Exercise goal: In the records below, find each line containing the word "badge" and copy it.

Saved data entries
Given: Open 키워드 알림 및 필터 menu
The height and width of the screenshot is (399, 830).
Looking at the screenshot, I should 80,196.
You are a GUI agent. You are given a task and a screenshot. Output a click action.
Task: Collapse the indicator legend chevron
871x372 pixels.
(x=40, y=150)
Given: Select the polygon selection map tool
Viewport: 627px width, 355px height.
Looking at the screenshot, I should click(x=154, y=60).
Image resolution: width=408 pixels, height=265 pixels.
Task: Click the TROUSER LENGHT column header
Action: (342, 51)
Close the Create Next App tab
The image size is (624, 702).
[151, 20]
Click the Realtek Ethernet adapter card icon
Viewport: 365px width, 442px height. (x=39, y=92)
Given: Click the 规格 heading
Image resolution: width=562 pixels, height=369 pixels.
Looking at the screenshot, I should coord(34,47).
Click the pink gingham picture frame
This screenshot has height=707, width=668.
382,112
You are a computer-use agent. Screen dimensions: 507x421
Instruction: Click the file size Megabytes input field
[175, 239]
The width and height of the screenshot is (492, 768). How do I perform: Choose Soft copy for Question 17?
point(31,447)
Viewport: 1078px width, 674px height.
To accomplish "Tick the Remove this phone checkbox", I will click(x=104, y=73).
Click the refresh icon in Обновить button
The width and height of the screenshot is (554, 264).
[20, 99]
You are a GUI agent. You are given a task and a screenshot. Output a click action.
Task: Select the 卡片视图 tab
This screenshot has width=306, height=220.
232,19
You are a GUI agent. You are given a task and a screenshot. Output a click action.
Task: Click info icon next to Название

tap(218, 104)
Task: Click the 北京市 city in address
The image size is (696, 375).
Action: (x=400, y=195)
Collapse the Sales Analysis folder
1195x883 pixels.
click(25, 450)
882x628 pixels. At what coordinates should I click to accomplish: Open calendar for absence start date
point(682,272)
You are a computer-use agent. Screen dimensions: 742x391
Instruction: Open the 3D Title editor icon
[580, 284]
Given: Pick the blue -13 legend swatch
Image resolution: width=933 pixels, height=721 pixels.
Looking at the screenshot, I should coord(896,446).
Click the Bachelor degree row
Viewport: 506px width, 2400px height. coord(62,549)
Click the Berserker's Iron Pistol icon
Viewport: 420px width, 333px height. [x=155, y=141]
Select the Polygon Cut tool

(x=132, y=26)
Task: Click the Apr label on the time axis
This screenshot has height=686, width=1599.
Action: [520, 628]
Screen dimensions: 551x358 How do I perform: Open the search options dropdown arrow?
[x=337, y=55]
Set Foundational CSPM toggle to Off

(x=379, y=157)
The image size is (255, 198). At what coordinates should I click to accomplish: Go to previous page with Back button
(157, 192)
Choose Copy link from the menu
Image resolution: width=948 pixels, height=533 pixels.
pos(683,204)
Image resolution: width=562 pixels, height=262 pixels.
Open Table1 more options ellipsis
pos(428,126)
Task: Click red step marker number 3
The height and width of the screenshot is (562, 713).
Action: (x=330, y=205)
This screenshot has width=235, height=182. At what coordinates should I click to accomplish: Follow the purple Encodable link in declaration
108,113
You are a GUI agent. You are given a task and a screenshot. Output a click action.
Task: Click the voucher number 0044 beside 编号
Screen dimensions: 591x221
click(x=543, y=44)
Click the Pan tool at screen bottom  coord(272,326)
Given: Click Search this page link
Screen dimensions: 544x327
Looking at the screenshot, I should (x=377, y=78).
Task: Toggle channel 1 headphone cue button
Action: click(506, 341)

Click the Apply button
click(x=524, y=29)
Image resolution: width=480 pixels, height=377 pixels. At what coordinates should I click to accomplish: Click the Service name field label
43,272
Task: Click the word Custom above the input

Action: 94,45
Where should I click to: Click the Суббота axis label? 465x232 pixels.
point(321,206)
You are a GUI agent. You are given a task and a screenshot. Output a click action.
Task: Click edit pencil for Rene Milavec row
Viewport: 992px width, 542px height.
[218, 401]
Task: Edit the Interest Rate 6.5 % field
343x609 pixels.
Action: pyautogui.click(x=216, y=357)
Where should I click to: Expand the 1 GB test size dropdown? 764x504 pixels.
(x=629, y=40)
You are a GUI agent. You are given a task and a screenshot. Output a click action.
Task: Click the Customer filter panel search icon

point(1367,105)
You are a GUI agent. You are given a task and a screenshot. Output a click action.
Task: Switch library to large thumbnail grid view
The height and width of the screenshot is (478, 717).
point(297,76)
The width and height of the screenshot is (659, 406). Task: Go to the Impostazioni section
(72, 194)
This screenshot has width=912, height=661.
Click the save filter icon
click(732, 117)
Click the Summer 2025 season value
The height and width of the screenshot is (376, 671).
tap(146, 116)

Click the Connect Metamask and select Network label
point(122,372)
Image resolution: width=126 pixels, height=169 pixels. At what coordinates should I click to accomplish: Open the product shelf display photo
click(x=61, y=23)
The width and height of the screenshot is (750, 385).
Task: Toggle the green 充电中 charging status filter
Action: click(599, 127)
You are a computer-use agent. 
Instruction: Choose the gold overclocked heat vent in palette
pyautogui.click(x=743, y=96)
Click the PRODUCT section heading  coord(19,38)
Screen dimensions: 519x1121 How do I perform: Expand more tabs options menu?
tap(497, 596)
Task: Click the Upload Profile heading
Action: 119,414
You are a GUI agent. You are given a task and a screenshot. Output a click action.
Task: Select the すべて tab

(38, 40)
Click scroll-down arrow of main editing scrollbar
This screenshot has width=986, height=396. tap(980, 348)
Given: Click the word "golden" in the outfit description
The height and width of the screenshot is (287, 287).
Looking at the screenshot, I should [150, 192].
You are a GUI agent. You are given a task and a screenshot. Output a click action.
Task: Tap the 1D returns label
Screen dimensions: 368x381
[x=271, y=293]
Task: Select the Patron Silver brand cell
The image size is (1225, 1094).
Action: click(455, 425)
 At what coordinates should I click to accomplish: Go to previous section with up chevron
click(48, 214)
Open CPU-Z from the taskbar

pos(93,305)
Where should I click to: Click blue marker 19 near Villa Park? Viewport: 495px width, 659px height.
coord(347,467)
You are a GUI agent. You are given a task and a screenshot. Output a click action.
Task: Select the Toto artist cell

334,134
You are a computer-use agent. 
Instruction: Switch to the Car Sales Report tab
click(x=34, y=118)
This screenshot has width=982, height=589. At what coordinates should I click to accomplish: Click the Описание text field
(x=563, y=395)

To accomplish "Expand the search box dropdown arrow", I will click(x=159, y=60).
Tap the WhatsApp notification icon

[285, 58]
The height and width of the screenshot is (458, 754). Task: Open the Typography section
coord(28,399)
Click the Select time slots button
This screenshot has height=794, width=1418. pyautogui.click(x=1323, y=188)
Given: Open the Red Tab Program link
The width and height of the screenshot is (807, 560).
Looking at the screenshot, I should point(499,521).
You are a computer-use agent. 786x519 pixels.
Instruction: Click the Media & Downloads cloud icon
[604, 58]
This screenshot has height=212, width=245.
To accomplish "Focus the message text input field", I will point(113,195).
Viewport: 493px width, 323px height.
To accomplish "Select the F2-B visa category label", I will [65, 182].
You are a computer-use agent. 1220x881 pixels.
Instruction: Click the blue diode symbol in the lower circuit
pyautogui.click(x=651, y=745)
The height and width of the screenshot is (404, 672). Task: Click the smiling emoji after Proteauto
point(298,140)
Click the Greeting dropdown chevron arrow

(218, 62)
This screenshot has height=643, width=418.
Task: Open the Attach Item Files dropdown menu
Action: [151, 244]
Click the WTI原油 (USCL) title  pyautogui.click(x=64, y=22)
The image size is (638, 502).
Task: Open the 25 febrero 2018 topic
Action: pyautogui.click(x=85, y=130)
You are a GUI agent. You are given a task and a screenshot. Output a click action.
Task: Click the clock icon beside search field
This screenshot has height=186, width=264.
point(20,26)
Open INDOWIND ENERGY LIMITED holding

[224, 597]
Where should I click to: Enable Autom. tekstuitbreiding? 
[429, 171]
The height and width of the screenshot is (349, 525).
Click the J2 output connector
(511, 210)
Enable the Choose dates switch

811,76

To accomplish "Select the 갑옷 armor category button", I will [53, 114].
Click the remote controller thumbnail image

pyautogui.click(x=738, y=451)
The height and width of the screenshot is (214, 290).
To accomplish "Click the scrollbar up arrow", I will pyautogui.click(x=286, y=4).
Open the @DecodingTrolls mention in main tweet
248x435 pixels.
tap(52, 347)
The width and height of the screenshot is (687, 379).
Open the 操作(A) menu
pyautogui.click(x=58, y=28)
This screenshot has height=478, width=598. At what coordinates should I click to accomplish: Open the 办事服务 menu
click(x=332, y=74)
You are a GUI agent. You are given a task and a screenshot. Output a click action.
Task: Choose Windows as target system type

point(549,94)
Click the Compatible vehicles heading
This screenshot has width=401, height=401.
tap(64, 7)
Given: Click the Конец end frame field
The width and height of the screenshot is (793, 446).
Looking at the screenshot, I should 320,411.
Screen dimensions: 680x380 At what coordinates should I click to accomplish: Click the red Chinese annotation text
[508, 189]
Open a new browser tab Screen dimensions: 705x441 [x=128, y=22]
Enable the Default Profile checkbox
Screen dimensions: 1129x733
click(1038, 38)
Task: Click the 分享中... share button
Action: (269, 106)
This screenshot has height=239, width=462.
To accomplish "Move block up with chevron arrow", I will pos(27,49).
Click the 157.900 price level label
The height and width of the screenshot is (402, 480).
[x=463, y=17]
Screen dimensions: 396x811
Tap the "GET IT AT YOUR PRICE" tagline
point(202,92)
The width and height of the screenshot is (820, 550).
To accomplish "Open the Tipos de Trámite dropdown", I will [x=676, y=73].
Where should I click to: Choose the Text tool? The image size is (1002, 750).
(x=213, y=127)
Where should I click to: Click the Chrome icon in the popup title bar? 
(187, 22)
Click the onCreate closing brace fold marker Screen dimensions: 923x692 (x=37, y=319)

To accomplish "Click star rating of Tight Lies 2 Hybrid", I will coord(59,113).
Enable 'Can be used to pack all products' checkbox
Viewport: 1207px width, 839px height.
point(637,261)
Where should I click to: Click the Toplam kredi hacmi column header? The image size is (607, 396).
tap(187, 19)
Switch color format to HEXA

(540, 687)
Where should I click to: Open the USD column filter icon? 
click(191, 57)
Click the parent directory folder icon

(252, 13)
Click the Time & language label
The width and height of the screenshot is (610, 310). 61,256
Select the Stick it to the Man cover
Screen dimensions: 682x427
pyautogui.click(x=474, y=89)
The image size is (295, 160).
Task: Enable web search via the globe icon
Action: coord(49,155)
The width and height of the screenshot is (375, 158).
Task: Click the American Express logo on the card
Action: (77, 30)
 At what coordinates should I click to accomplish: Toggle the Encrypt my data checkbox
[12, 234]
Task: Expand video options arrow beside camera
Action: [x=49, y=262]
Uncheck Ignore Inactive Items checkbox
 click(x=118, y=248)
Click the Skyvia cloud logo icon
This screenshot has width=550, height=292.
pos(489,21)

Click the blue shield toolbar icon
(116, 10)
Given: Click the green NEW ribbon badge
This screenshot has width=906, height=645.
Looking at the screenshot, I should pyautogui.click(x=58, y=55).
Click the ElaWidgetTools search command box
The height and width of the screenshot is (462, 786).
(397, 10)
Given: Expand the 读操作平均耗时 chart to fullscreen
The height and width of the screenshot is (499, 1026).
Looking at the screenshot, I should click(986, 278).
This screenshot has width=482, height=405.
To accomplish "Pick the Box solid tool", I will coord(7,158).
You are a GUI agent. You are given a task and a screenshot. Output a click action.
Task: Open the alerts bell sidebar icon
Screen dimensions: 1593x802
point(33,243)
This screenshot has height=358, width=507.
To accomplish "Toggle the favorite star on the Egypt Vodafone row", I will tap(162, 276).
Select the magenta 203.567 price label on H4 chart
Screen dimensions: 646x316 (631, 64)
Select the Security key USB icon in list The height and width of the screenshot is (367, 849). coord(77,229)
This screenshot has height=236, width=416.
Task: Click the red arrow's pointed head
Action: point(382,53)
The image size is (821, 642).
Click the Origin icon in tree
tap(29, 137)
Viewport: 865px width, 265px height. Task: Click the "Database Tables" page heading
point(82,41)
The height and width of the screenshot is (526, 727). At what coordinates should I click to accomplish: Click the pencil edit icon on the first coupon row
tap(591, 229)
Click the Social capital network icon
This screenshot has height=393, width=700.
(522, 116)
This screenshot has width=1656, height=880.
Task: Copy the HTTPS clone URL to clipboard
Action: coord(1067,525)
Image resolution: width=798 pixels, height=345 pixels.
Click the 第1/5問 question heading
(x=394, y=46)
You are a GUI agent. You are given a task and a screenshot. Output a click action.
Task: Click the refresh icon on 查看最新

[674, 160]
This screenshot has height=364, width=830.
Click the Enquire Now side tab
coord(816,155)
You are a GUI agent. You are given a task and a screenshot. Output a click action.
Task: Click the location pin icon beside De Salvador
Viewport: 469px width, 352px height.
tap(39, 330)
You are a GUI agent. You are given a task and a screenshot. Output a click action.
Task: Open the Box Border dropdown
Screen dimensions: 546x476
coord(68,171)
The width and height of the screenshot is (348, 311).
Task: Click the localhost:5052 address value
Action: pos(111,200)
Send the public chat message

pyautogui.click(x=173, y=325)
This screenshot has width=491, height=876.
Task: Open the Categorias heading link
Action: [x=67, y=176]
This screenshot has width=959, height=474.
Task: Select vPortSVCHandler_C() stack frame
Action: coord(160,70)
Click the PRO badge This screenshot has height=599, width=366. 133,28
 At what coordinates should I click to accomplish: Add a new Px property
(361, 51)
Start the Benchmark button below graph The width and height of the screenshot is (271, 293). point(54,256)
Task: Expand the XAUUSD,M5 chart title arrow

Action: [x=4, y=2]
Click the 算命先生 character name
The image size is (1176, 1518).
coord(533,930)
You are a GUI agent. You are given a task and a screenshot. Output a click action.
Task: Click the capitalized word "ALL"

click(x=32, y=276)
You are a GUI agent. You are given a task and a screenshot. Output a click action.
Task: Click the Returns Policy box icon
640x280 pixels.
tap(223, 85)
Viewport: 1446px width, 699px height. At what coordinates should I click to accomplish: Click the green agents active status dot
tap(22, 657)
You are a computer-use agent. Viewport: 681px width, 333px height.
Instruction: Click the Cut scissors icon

Answer to this task:
Given: Click the green NEW ribbon badge
Click the PRO badge This screenshot has height=599, width=366. 133,28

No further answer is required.